- _What you will do_
**1)** Quote the passage of the post on crawling financial reports that begins at the words "There are three" and ends after the words "get the financial reports?".
**2)** Extend the post on crawling financial reports, picking up from the point where it stops.

Crawling Financial Reports

Update in 2024: Now it can be done easily with some open-source tools such as yfinance or yahoo_fin or Zipline or Pyfolio. However, I still keep this post for fun and as a memory of my journey to learn how to invest in the stock market.

In 2022, armed with a bit of extra cash and an abundance of free time or being procrastinate (a defining characteristic of a Ph.D. student, as you might already know 😊) I started to learn how to invest in the ASX stock market. As one might expect, I lost almost all of my money because of following the hot trend “Buy Now Pay Later” at that time with ZiP and IoU. It didn’t take long for me to realize that perhaps I should not follow the hot trend and instead invest in the company that I understand and believe in its long-term growth as adviced by Warren Buffett. I tried to read the financial reports of some companies but soon realized that it was incredibly time-consuming endeavor. So I decided to crawl the financial reports of all the companies in the ASX and build some automated tools to help me analyze them. And here is it. The code is available on Github here.

What are the financial reports?

There are three main financial reports: Balance Sheet, Income Statement, and Cash Flow Statement. The Balance Sheet shows the assets, liabilities, and equity of a company at a specific point in time. The Income Statement shows the revenues, expenses, and profits of a company over a period of time. The Cash Flow Statement shows the cash inflows and outflows of a company over a period of time. The Balance Sheet, Income Statement, and Cash Flow Statement are the three most important financial statements for analyzing a company’s financial performance.

Where to get the financial reports?

- _Stored data_
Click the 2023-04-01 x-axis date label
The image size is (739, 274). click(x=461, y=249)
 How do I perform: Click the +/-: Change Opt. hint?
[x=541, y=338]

==

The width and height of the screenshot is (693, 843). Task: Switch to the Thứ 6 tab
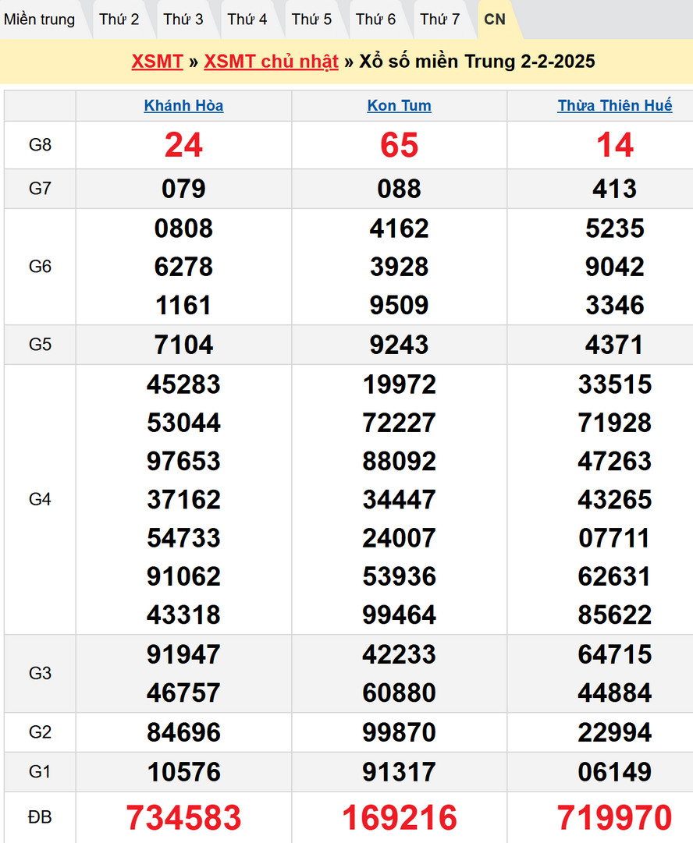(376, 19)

- _The answers_
**1)**
There are three main financial reports: Balance Sheet, Income Statement, and Cash Flow Statement. The Balance Sheet shows the assets, liabilities, and equity of a company at a specific point in time. The Income Statement shows the revenues, expenses, and profits of a company over a period of time. The Cash Flow Statement shows the cash inflows and outflows of a company over a period of time. The Balance Sheet, Income Statement, and Cash Flow Statement are the three most important financial statements for analyzing a company’s financial performance.

Where to get the financial reports?

**2)**
There are several platforms such as Yahoo Finance, that you can get the financial reports of the companies not only ASX but also other stock markets such as NYSE, NASDAQ, etc. However, I found that the most friendly platform is Market Watch because it provides the financial reports in a table format, which is easy to crawl. For example, the financial reports of ASX is shown as follows:

It also provides in annual and quarterly format.

How to crawl the financial reports?

Actually, this tool is not something fancy and difficult to implement, so please ease your expectation and go easy on me .

Utilities

Get the url of the financial reports of a company given its share code. There are 6 urls in total: 2 for Balance Sheet, 2 for Income Statement, and 2 for Cash Flow Statement, annual and quarterly. Market Watch organizes these reports in very reasonable urls, so it is easy to get the urls of the reports given the share code. The following function is used to get the urls of the reports given the share code. You can change the country code to get the reports of other stock markets.

def get_url(share_code):
    """
    Get the url of the financial reports of a company given its share code. 
    There are 6 urls in total: 2 for Balance Sheet, 2 for Income Statement, and 2 for Cash Flow Statement, annual and quarterly.
    """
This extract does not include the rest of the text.